If businesses can learn to identify concrete decisions needed to move new or existing projects forward, and set up experiments that directly inform those decisions, then much of the painful time, energy, and monetary costs of mistakes can be avoided. However, many business leaders and entrepreneurs are weary and unsure about how to leverage research to benefit their companies most effectively. Therefore, they rely (perhaps unknowingly) on riskier decision-making approaches.

As social scientists at Dan Ariely’s Center for Advanced Hindsight at Duke University, we’re in the business of human behavior and decision-making. We see in our research the effects that our biases and environments have on our ability to make optimal decisions. In the high-risk environment of building a company, founders aren’t well-served by calling shots based on gut feelings or reasoning plagued by cognitive biases. (Don’t feel bad! We’re only human!)

The better route? Rigorous experimentation. Asking well-formed research questions, designing tests with isolated variables and control groups, randomizing users to groups, and using data to inform business decisions.

Adapting the Process: Making Experimental Results Actionable

At the Center for Advanced Hindsight’s Startup Lab (our academic incubator for health and finance technologies), our mission is to equip startups with the tools to make business decisions firmly grounded in research.

But the research process has to be more accessible to businesses. Entrepreneurs often come to us excited about research, but with little to no idea of what it takes to execute a rigorous experiment. There’s a lot of anguish, confusion, and hesitation about where to even begin.

The Startup Lab makes experimentation more approachable to entrepreneurs who have the will, but often not the time and resources to run studies like our colleagues in academia.

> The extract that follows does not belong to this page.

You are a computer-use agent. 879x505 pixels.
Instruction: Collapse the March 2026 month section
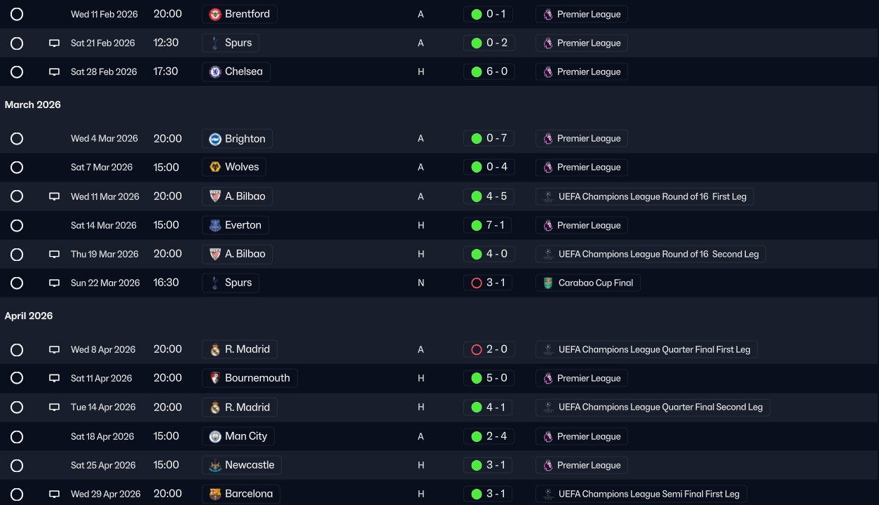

There are specific considerations that businesses take into account when wading into the world of research. An important one is what makes investing in experimentation worthwhile? The driving purpose of running experiments, in most business contexts, is to uncover results that are clearly actionable.

So how do you ensure actionable results? You set up your process with this goal in mind from the start – not as an afterthought. The Startup Lab adapts Alan R. Andreasen’s concept of “backward market research”[1] to bring the process of planning and executing a research project to entrepreneurs.

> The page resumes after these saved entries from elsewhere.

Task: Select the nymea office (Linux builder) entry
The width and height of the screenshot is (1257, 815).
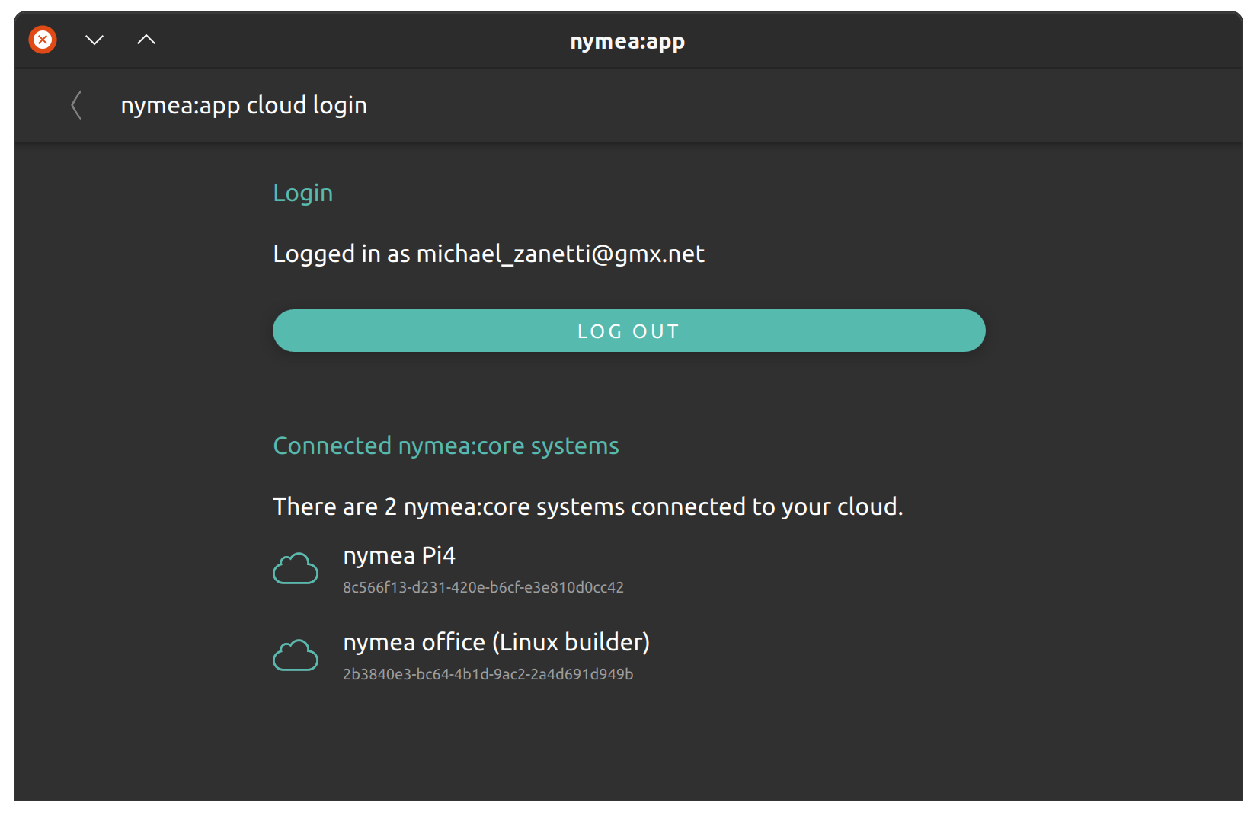Action: pos(629,657)
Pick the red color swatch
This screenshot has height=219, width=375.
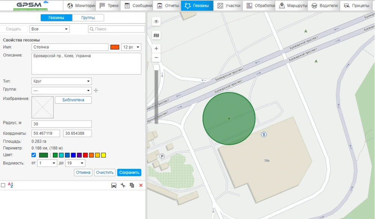(x=86, y=155)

The ‘Backward’ Approach: Beginning at the End

“Beginning at the end” means that you determine what decision you’ll make when you know the results of your research, first, and let that dictate what data you need to collect and what your results need to look like in order to make that decision.

This ‘backward’ planning is not how businesses usually approach research projects. The typical approach to research is to start with a problem. In business, this often leads to identifying a lot of vague unknowns—a “broad area of ignorance” as Andreasen calls it—and leaves a loosely defined goal of simply reducing ignorance. For example, startups often come to us with the goal of better understanding their customers. While we commend this noble goal, we ask, “to what end?”

What business decision will you make based on what your research uncovers?

The problem with the simple exploratory approach is that it sets you up for certain failure from the start. An unclear question produces an unclear answer. You’ll end up with data that you can’t possibly base a concrete decision on.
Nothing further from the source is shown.